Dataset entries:
__________________________________________________

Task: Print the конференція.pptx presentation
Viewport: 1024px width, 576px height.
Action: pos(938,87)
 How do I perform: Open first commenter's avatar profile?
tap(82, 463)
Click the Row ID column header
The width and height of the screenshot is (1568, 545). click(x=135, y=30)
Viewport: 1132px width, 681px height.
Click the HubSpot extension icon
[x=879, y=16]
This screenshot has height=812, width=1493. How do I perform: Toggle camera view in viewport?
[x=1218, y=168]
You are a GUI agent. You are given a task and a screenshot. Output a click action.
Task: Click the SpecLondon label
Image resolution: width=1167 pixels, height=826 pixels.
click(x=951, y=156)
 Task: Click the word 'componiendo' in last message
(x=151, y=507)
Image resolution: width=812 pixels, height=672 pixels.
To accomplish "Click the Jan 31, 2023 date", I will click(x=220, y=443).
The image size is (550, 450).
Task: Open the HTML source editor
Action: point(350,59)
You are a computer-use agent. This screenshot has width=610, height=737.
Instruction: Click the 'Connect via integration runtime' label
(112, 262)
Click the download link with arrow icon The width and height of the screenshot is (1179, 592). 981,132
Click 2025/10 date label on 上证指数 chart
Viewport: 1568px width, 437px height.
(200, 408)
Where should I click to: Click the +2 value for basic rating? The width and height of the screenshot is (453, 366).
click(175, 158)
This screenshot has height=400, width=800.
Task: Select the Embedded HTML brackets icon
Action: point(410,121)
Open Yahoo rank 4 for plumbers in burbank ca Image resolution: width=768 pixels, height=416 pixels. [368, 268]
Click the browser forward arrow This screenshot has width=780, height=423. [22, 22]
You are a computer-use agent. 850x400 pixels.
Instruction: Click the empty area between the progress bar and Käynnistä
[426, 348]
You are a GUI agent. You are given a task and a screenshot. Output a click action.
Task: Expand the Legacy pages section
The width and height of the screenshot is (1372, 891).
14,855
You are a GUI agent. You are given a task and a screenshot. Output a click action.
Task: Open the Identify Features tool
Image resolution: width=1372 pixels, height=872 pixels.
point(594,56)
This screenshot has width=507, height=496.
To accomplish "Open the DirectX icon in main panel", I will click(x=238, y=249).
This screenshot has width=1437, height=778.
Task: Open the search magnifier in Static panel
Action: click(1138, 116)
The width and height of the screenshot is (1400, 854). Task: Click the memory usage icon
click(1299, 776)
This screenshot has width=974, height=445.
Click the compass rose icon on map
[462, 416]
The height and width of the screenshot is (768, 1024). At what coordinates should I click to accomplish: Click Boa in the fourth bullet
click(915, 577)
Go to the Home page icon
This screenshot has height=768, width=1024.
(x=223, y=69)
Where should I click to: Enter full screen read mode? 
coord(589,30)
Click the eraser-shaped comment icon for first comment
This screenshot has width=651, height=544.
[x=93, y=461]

__________________________________________________

Required work » Collect each line in the records that contains the word "will".

Result of the task »
To accomplish "Click the Jan 31, 2023 date", I will click(x=220, y=443).
To accomplish "Open the DirectX icon in main panel", I will click(x=238, y=249).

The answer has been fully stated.